=== Отрывок текста ===

Смекни!
smekni.com

Экскурс в историю горных племен. Австрийцы и швейцарцы (стр. 117 из 167)

Заметим, что эти сведения, попавшие в печать, должны были обезоружить вполне возможного заочного свидетеля – жениха Гели (если он все же существовал!), у которого должны были быть собственные взгляды на происшедшее, но заявления Гитлера достаточно корректны и обтекаемы и не противоречат всему характеру отношений между дядей и племянницей.

«Около 15 часов [18 сентября] Адольф Гитлер, его водитель Юлиус Шрек и фотограф Гоффман отправились в путь – первый участок пути предстояло проделать до Нюрнберга»[825]; далее они должны были ехать в сторону Гамбурга, где 24 сентября должен был состояться запланированный митинг – важное событие в очередной текущей политической кампании.

Заметим, что в связи с последовавшей смертью Гели, Гитлер, очевидно, не смог выполнить все свои планы на ближайшие дни, но в Гамбург он все же попал, как и собирался, 24 сентября. Выезжать же туда из Мюнхена прямо 18 сентября было явно рановато – по дороге можно было вполне успеть навестить последовательно Варшаву, Париж и Копенгаген! Но никто не выяснял, что же конкретно планировал Гитлер делать между 18 и 24 сентября и планировал ли что-либо вообще.

«О том, как Гитлер попрощался с племянницей, сохранилось лишь сомнительное свидетельство Гоффмана /.../. Если верить ему, Гели Раубал в тот день подошла к лестнице, помахала рукой и радостно прокричала: „До свидания, дядя Алеф! До свидания, господин Гоффман!“ /.../

В любом случае у племянницы не было повода быть радостной при прощании с дядей, который только что поставил крест на ее планах. Слова о том, что Гели радостно прощалась с дядей и его спутниками, были сказаны уже после войны фотографом Гоффманом, который стремился пресечь курсирующие слухи о том, что Гитлер был убийцей своей племянницы»[826].

На следующий день служанка Мария Рейхерт[827], живущая в этой же квартире, давала такие показания полиции – обратите внимание на то, что начальный момент, о котором рассказывается, практически совпадает со временем, когда Гитлер покинул квартиру: «18.9.1931 около 15 часов я услышала, как дверь в комнату Раубал закрылась. Я была в другой комнате и поэтому не могу сказать, сама ли Раубал закрылась в своей комнате. Спустя некоторое время до меня донесся легкий шум из комнаты Раубал, как будто что-то упало на пол. Я не придала этому особенного значения. Около 22 часов я пошла расстелить постель в комнате Раубал, но оказалось, что ее дверь все еще заперта. Я постучала, но ответа не последовало, и я подумала, что Раубал вышла из квартиры»[828].

===

[Задачи для решения]
(A) Ответьте на вопросы по отрывку. Каждый ответ дайте с новой строки с той же пометкой.
(i) Кто отправился в путь вместе с Гитлером около 15 часов 18 сентября?
(ii) Какого числа в Гамбурге должен был состояться митинг?
(iii) Около скольких часов служанка пошла расстелить постель в комнате Раубал?
(B) Пожалуйста, повторите слово в слово часть отрывка. Начните с места, где стоят слова «Экскурс в историю», и остановитесь после слов «текущей политической кампании.».

=== Исходные данные ===

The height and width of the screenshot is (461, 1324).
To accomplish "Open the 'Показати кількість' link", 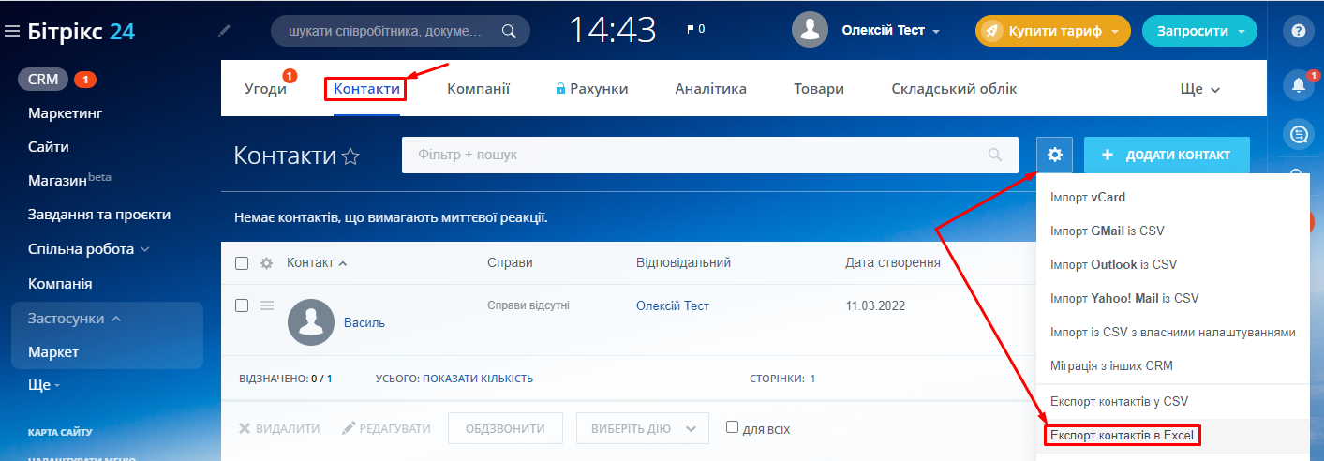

===

[Результаты выполнения]
(A)
(i) Водитель Юлиус Шрек и фотограф Гоффман.
(ii) 24 сентября.
(iii) Около 22 часов.

(B)
Экскурс в историю горных племен. Австрийцы и швейцарцы (стр. 117 из 167)

Заметим, что эти сведения, попавшие в печать, должны были обезоружить вполне возможного заочного свидетеля – жениха Гели (если он все же существовал!), у которого должны были быть собственные взгляды на происшедшее, но заявления Гитлера достаточно корректны и обтекаемы и не противоречат всему характеру отношений между дядей и племянницей.

«Около 15 часов [18 сентября] Адольф Гитлер, его водитель Юлиус Шрек и фотограф Гоффман отправились в путь – первый участок пути предстояло проделать до Нюрнберга»[825]; далее они должны были ехать в сторону Гамбурга, где 24 сентября должен был состояться запланированный митинг – важное событие в очередной текущей политической кампании.